• **What you are asked to do**
Can you write out, word for word, the data running from the line that contains "Identify the location of playback controls." through the final line of the data?

• **Supplied records**
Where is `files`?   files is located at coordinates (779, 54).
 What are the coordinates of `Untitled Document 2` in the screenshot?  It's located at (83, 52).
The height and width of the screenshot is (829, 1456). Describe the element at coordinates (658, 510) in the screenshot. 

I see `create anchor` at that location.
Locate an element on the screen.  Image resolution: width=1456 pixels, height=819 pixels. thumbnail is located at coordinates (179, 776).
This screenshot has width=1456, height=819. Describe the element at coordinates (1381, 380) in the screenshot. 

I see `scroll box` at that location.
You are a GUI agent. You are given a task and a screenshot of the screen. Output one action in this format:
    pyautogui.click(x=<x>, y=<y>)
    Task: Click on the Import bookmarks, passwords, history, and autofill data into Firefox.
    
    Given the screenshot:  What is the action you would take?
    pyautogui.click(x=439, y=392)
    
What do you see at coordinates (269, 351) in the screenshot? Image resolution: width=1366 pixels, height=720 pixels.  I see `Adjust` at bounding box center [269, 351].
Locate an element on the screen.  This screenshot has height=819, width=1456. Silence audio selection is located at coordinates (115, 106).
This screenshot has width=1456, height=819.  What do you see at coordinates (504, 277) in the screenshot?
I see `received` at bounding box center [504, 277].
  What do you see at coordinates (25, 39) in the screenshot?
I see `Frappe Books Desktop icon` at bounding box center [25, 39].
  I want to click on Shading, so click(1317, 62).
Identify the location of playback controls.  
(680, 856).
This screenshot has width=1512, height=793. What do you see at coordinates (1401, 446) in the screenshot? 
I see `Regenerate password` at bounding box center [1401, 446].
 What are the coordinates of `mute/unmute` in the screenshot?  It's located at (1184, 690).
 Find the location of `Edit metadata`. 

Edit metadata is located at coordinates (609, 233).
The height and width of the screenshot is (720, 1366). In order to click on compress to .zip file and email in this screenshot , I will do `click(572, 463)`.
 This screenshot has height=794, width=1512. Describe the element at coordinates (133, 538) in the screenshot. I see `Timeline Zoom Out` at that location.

• **Output below**
Identify the location of playback controls.  
(680, 856).
This screenshot has width=1512, height=793. What do you see at coordinates (1401, 446) in the screenshot? 
I see `Regenerate password` at bounding box center [1401, 446].
 What are the coordinates of `mute/unmute` in the screenshot?  It's located at (1184, 690).
 Find the location of `Edit metadata`. 

Edit metadata is located at coordinates (609, 233).
The height and width of the screenshot is (720, 1366). In order to click on compress to .zip file and email in this screenshot , I will do `click(572, 463)`.
 This screenshot has height=794, width=1512. Describe the element at coordinates (133, 538) in the screenshot. I see `Timeline Zoom Out` at that location.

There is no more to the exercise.